The report says there is likely to be another round of correction in steel prices in India in the next quarter as well.
According to a recent report by CRISIL, steel exports from India are expected to plunge by around 35 to 40 per cent to 10-12 million tonne this fiscal following the 15 per cent export duty imposed on several finished steel products. At the same time, exports of iron ore and pellets may also fall this fiscal, and may cause reduction in domestic prices.
As per the report, steel exports, which had reached a record high of 18.3 million tonne last fiscal, continues to see momentum because of the disruption caused by the ongoing Russia-Ukraine conflict. Russia is a key exporter of steel, coking coal and pig iron. In the near past, while steel firms enjoyed fat realisations overseas, domestic demand grew 11 per cent year-on-year, driving domestic prices to all-time highs. This led to soaring construction costs and multiple price hikes by makers of automobiles, consumer appliances and durables to pass on the increase, thereby tamping domestic demand. The hike in export duty was aimed at curbing this inflation.
“The duty-driven price correction will improve availability of steel in the domestic market as finished steel exports dwindle. This will directly impact India’s export volume in the current fiscal. Steelmakers will attempt to skirt the duties by bumping up exports of alloyed steel and billets, but that is unlikely to compensate for the loss of finished steel exports. For the record, the government also hiked the export duty on iron ore to 50 per cent and that on pellets to 45 per cent, alongside slashing the import duty on coking coal, pulverised coal injection (PCI) coal and coke to 0 per cent from 2.5 per cent,” pointed out Hetal Gandhi, director, CRISIL Research.
As per the CRISIL report, export duty imposition on steel and iron ore by the government was able to tame the uncapped rally in domestic steel prices. Steel prices (ex-factory) which averaged Rs 77,000 per tonne in April 2022 had already cooled off by Rs 4,000-5,000 per tonne in early May, in line with global prices. The duty imposition has driven prices down further, as current prices stand close to Rs 14,000-15,000 per tonne lower than the April peak. Further global steel prices have also corrected, with landed prices for (HRC) having fallen below domestic prices.
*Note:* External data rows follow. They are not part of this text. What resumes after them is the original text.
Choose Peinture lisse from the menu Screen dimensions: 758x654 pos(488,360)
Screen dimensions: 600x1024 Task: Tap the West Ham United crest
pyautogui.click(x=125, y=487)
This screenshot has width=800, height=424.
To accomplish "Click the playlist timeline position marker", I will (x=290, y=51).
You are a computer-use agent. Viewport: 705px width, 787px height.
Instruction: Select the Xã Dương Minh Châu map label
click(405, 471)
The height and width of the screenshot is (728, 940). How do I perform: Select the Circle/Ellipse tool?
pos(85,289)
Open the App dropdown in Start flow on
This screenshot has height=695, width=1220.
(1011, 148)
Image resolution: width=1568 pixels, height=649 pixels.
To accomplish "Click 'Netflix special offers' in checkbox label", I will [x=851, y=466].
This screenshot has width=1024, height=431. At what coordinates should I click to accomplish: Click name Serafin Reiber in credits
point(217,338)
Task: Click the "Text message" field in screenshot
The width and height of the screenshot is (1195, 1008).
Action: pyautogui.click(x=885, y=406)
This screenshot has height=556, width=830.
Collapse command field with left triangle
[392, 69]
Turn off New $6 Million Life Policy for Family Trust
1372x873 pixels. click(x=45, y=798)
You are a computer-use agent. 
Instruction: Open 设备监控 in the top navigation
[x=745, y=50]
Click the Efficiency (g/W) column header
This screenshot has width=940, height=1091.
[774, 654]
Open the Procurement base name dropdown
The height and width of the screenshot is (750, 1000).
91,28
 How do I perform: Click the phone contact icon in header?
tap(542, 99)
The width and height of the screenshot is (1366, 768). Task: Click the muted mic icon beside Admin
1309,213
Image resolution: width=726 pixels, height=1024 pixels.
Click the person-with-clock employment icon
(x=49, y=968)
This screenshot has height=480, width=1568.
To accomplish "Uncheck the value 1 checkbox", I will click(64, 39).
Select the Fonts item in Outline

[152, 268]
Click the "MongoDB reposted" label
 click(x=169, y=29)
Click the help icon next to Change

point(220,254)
The CRISIL report further points out that the falling steel prices, in turn, have aided recovery in domestic demand in the flat segment. Auto production and construction activity picked up in June. With monsoon setting in, a seasonal moderation in demand is expected, which will put further downward pressure on steel prices.
Experts at CRISIL point out that correction in steel prices was already on the cards as global prices started correcting. The duty revisions have alleviated the uncertainties linked to global markets and set the tone for a quicker correction in the near term. As of mid-June, prices are already at Rs 62,000-64,000 per tonne and can be expected to trend below Rs 60,000 per tonne by the end of the fiscal.
The report observes that large integrated players with flat-steel based capacities export around 20 per cent of their output, while small and mid-sized ones are predominantly in the long steel segment, where exports are negligible. The CRISIL report further says low exports can result in a relatively higher contraction in operating margins of large players while it would be less pronounced for small-and-mid-sized players, especially with raw material cost pressures alleviated to an extent.